2 players, close friends, wanted to treat this like a typical video game RPG, where more of the intrinsic interactions, like information gathering, talking to NPCs, or even just being in town was dull. They wanted to just fight the bad guys, get loot, get experience, and level up.

Another was the complete opposite, he loved the non-combat situations, he'd love to talk his way out of a fight with bandits, or would love to stay in town and find out all the stories of what was going on. When it came to combat, you could tell, especially with the direct approach the others took, that he was dejected.

Then the last was completely about the immersion, he wanted to make sure we were counting arrows, tracking rations, maintaining weight, and more than anything making sure that people stayed in character.

As best I could, I tried to include everyone's varying interests in the game, by including a mix of good social interaction, combat scenarios, and tried to keep everyone as immersed as possible by making them keep track of their inventories and tried to keep metagaming to a minimum. However, everyone's dislikes seem to have won over and the group eventually lost interest and we stopped playing.

I say all this because recently, interest has been brought back up with the group about getting another game going (this time in 5e), and I worry this same concerns will end this game again. So my question is this, how do I, as a DM, try to make sure every type of player (described above) is enjoying the game, and not try to bog them down too much with what they don't like?


7 Answers 7


Outsource it to your Players

I find this happens in games where there is an unspoken agreement that the DM is going to in charge of (everything) about the world, and the players are going to be in charge of their characters, and that's it. That is, historically, the way games have worked. But it isn't the only way they can work.

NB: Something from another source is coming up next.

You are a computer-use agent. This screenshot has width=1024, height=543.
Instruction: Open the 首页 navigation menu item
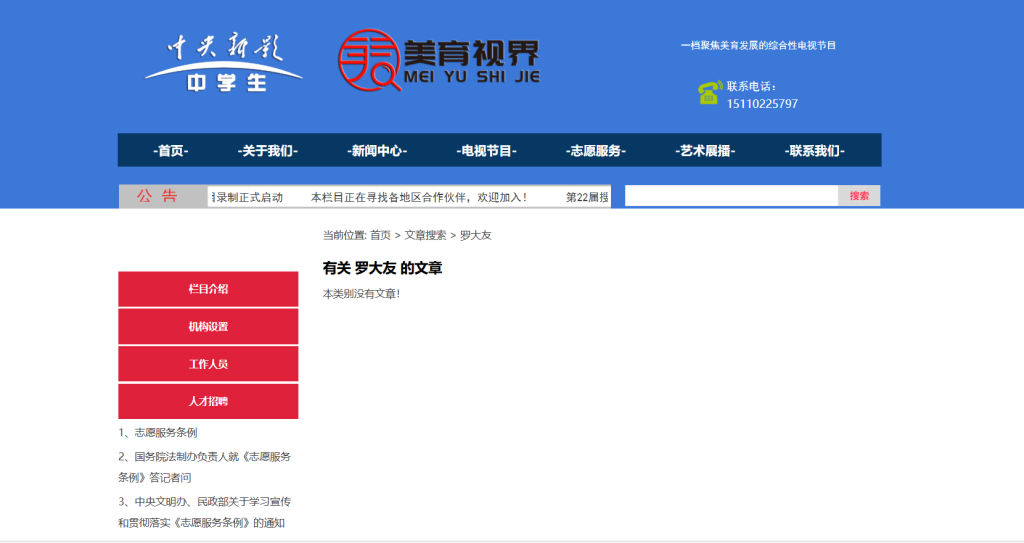pyautogui.click(x=171, y=151)
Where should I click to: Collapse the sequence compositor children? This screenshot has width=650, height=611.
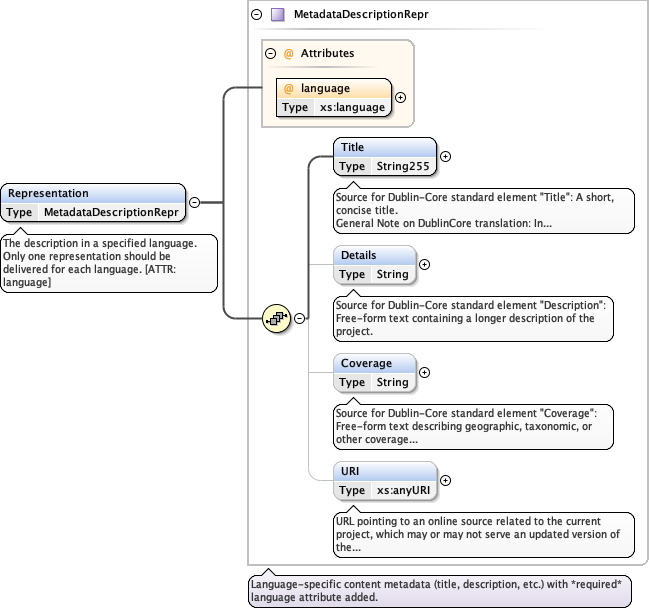pos(299,318)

You could for example, sit down with your players, and talk about what kind of game you'd like to play, what kind of challenges they'd like to face, and ask them how they'd like to balance those interests. You can bring up these issues, and ask them for solutions. If nothing else, it'll prepare their minds for there being times in game when they won't get to do their favorite thing.

Build the Game Together

There are tools for building a game. Depends on how deep you want to go. If you're comfortable taking a lot of input from players on how the world is going to be, you could use Sparks For Fate Core. It's built to use with the Fate RPG, but there is absolutely no reason, if you understand Fate as a game, that it can't be used to build worlds for other games. You don't even have to allow Aspects to mechanically influence the game, just use Sparks as a worldbuilding tool.

This will likely make your players more invested in the world, and so they'll be more interested in the roleplaying opportunities you present. The GM still has ultimate say over what happens in the game, but the players get to say what they're interested in. It might depend on your GM style, and whether you're comfortable adapting to player input into the setting. For me, it actually takes work off of me to not have to come up with things I think will be interesting to the players. I can simply riff off of the things they've already told me they're interested in.

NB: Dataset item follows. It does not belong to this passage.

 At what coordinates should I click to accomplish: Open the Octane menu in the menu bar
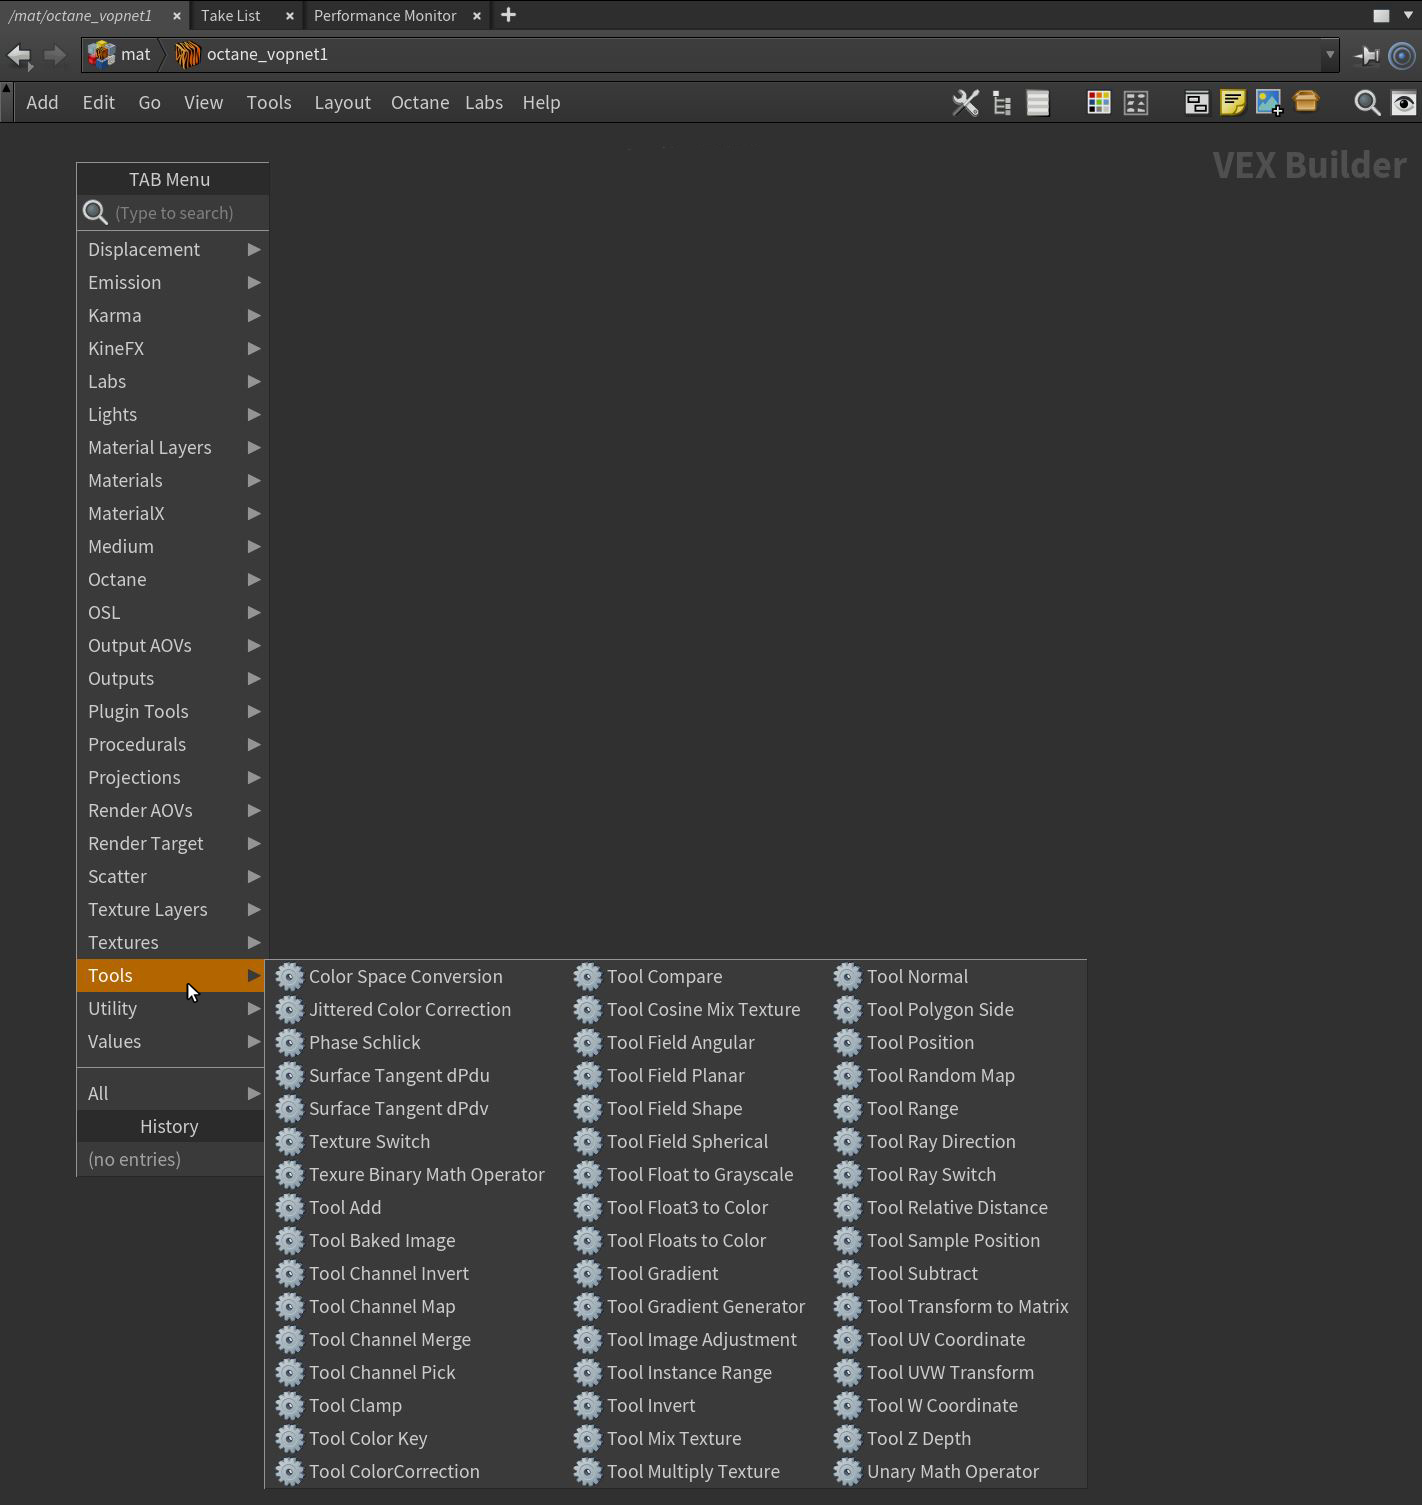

Taking one step back from the setting/game design of Sparks, you may find The Same Page Tool useful. This is a series of questions that prompts the players and the GM to talk about their expectations. As mentioned before, a lot of things can be unspoken in games because of a misguided expectation of "building suspense" or "preserving mystery" for the players. I'm here to tell you that you can talk about the meta game, and still have the in-game moments be fun and surprising. Throw out the unspoken rule that the first rule of the game is we don't talk about the game.

Rolemaster Zodiac

Rolemaster is an old school game that had a section called Gamemaster Law, which is useful to anyone who plays RPGs, whether or not they play Rolemaster (I never have). Like the astrological Zodiac, it categorizes players into different types according to their proclivities while playing, so that you as the GM can better organize them and deal with their needs and potential problem areas.

Try to remember that humans don't always fall neatly into stereotypes, but the ability to say "Oh, Kyle is a Dragon, he's gonna wanna loot all the corpses, I should probably prepare for that" is often useful. Or, "Stan is a Hound, he's totally going to want to find out what the barmaid knows about the missing caravan, I should probably give her stuff to say"

  • 1
    \$\begingroup\$ Expanding on "Build the game together", you may want to reference the Same Page Tool and/or something else that's similar \$\endgroup\$
    – Randomorph
    Jan 24, 2018 at 18:20
  • 2
    \$\begingroup\$ We can't have links here to PDFs distributed online against their copyright; I've removed that PDF link. Absent that, you might want to explain more what “Rolemaster Zodiac” means (the answer could have used more explanation of that anyway), and consider using a different, freely-linkable example instead. \$\endgroup\$ Jan 24, 2018 at 18:25
  • \$\begingroup\$ @Randomorph, The Same Page Tool is a great idea. I've never sat down and gone through it item by item with my players, but I often ask them things like that when we're building a game together. It's certainly a less invasive solution than Sparks. \$\endgroup\$ Jan 24, 2018 at 18:41
  • 2
    \$\begingroup\$ @SevenSidedDie, thx, linked to a Youtube vid instead. \$\endgroup\$ Jan 24, 2018 at 18:46
  • \$\begingroup\$ Looks good to me! \$\endgroup\$ Jan 24, 2018 at 19:01

I cant't say there is a perfect solution because it depends on the people you are playing with.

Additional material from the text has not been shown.